= EXERCISE INSTRUCTIONS =
Return every line of the data that contains the string "agent".

= GIVEN ENTRIES =

════

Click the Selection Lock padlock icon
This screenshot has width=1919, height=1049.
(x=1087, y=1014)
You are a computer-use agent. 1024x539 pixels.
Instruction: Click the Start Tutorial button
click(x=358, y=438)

════

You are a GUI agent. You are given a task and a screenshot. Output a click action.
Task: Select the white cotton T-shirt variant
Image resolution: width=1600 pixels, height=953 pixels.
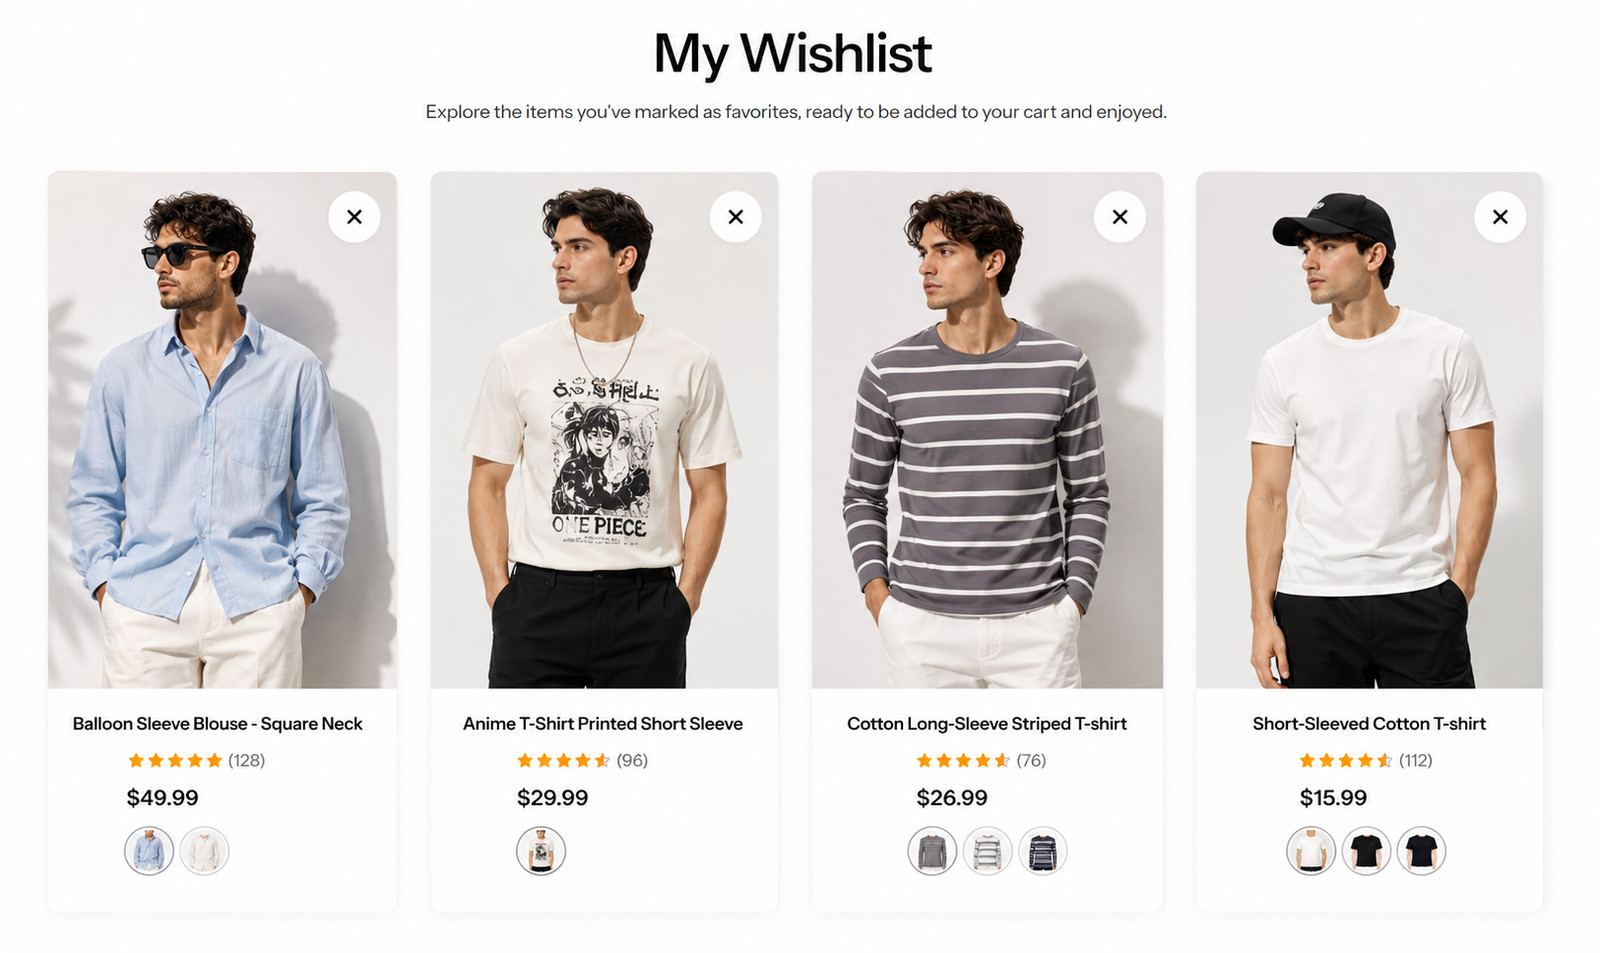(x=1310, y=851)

════

= WRITTEN RESPONSE =
You are a computer-use agent. 1024x539 pixels.
You are a GUI agent. You are given a task and a screenshot. Output a click action.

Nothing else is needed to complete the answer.